Information supplied: Begin

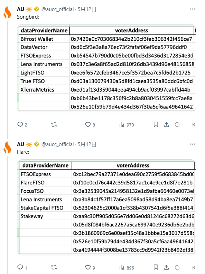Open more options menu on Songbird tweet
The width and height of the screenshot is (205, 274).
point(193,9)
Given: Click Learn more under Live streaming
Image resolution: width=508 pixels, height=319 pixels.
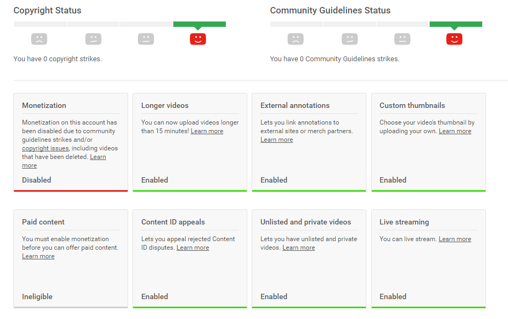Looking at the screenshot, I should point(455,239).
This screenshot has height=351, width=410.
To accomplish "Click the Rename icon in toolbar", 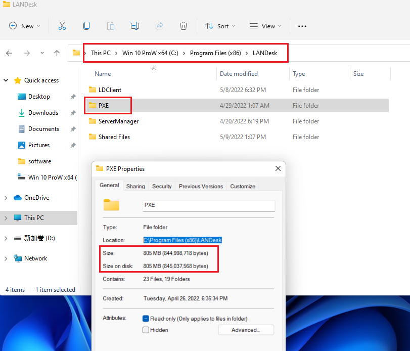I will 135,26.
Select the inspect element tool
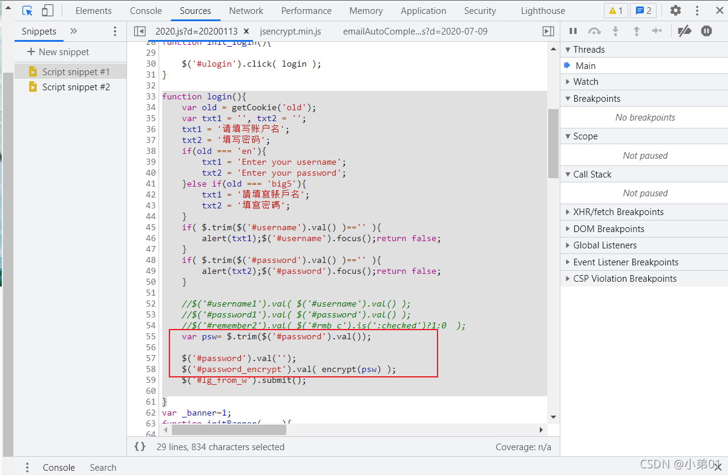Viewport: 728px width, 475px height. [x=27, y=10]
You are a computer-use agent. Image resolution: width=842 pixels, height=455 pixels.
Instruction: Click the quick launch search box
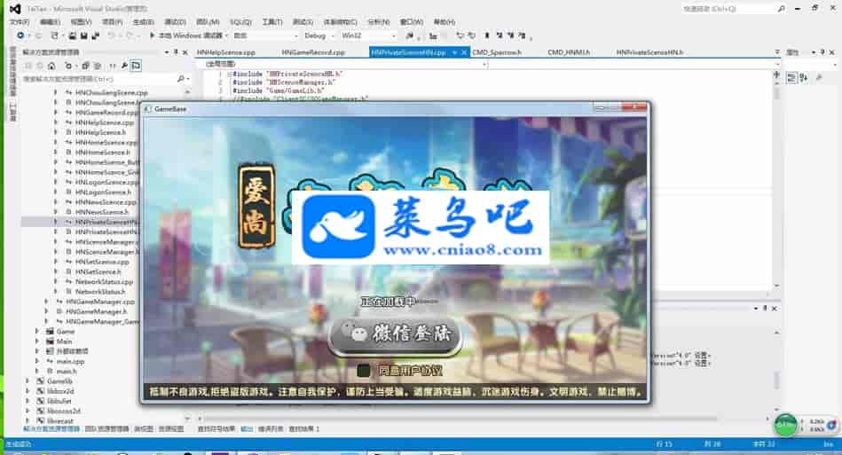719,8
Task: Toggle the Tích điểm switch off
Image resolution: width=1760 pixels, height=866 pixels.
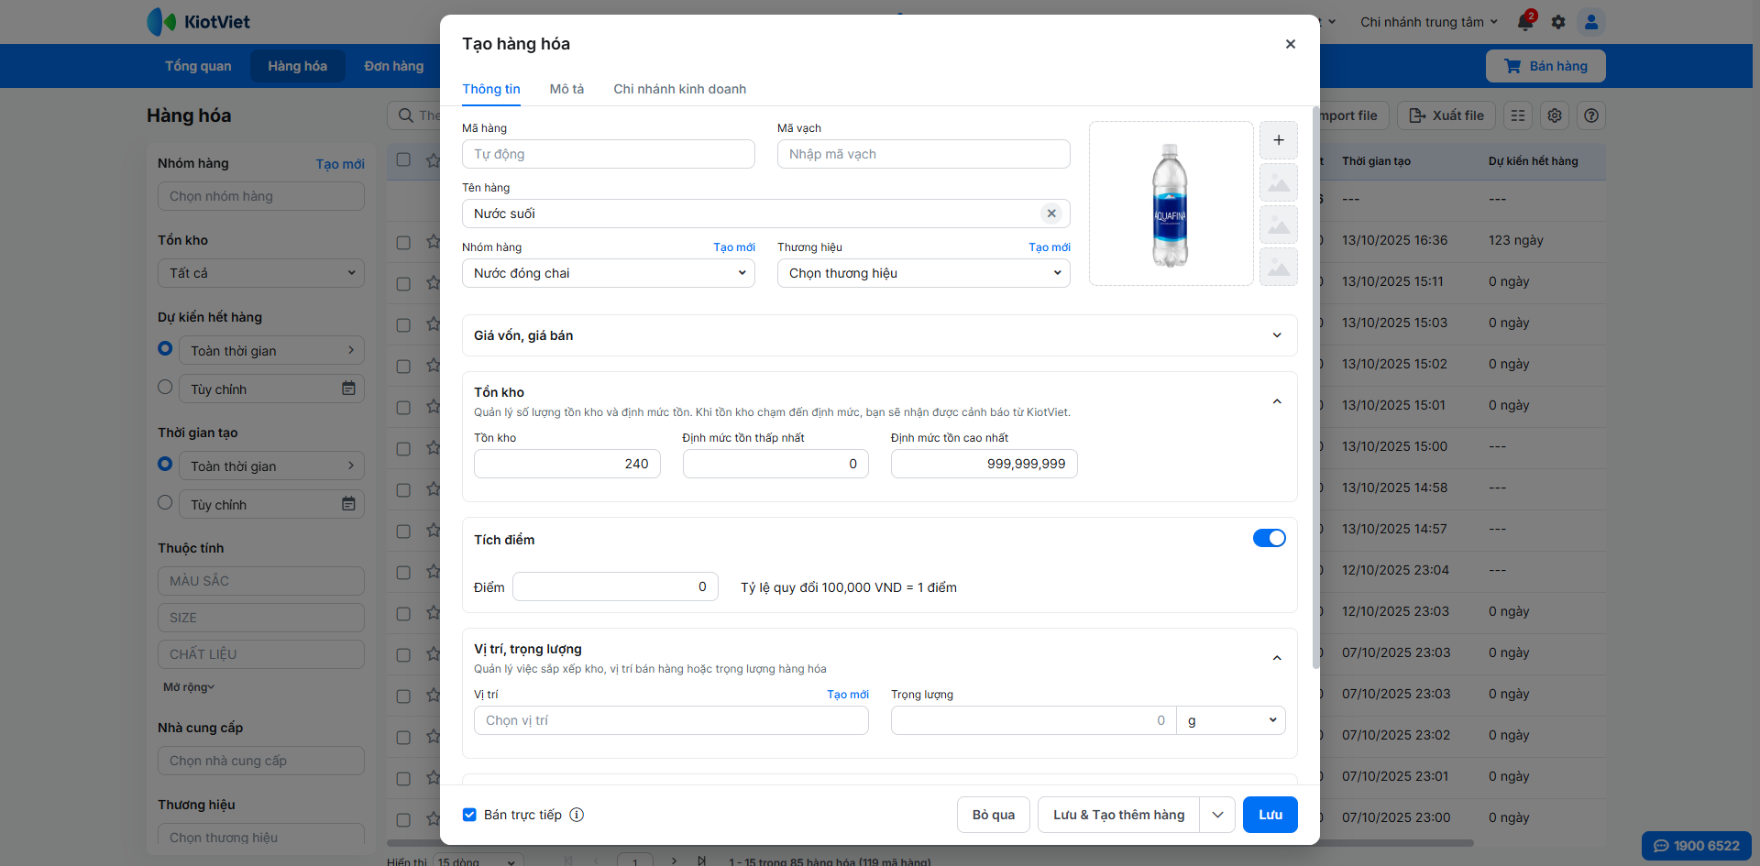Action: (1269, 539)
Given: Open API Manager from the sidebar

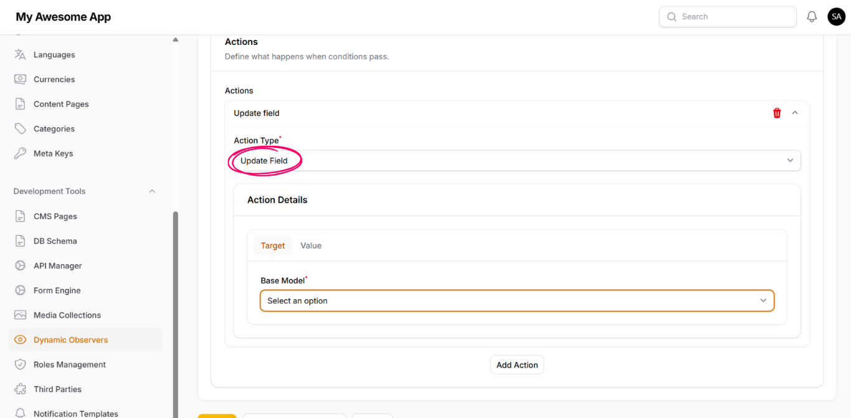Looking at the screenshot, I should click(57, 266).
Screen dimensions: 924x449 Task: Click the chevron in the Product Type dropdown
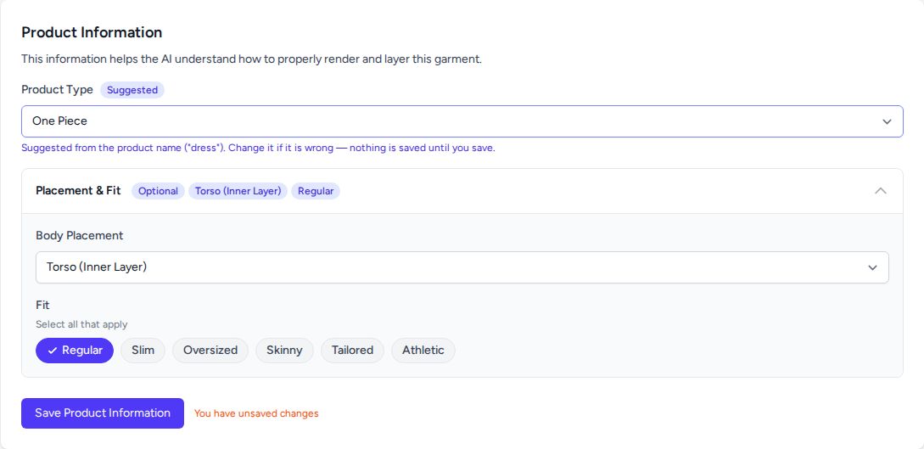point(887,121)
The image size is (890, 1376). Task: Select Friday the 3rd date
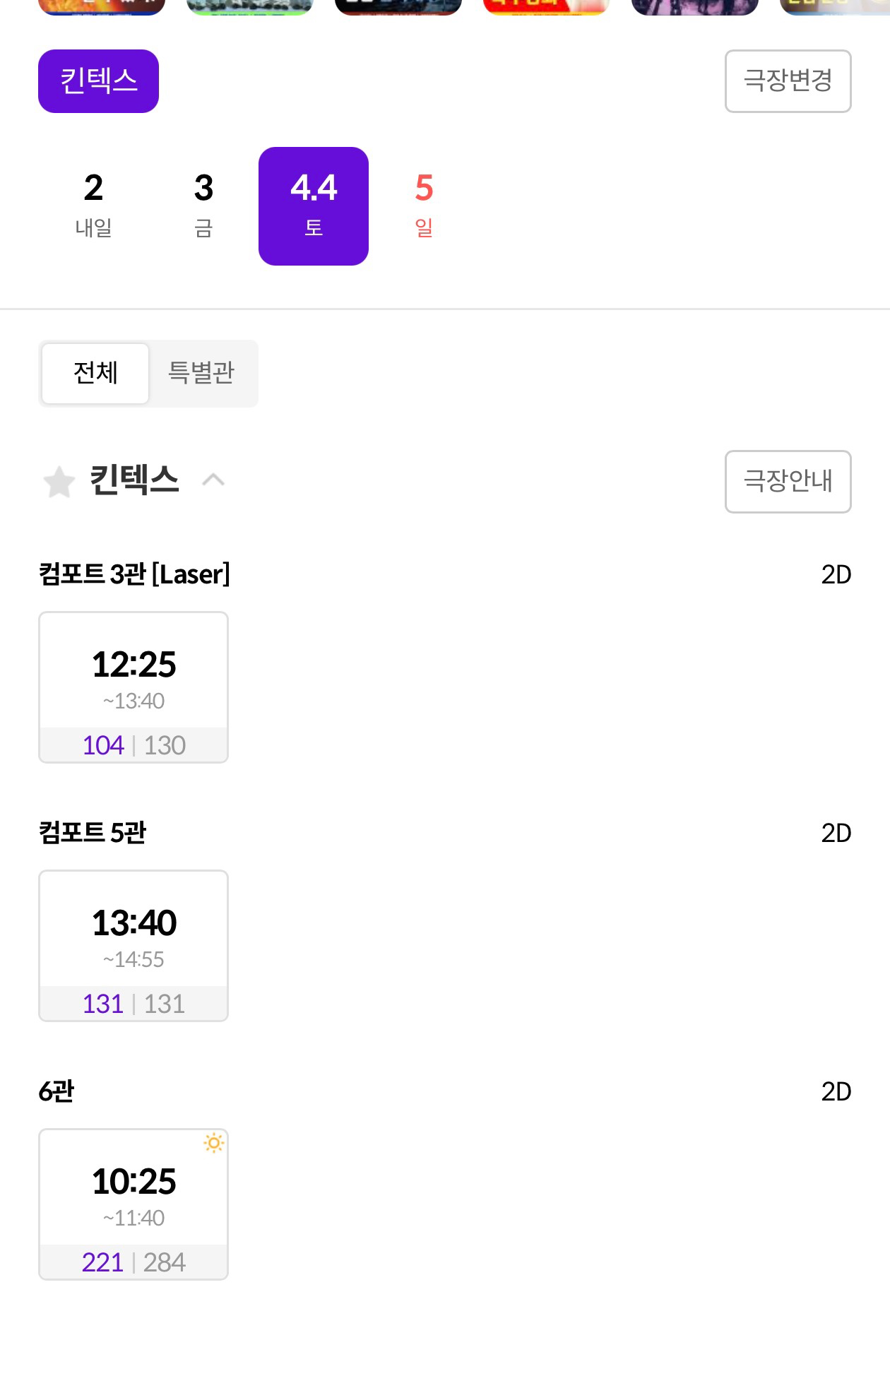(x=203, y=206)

Information supplied: End

» Task directions: Your copy should consist only of the lines from the one containing "You are a computer-use" through the last line of the entries above, reproduced exactly, without pictures.

» Written response:
You are a computer-use agent. Image resolution: width=842 pixels, height=455 pixels.
Instruction: Click the quick launch search box
719,8
Task: Toggle the Tích điểm switch off
Image resolution: width=1760 pixels, height=866 pixels.
Action: (1269, 539)
Given: Open API Manager from the sidebar

Looking at the screenshot, I should click(57, 266).
Screen dimensions: 924x449 Task: Click the chevron in the Product Type dropdown
point(887,121)
The image size is (890, 1376). Task: Select Friday the 3rd date
(x=203, y=206)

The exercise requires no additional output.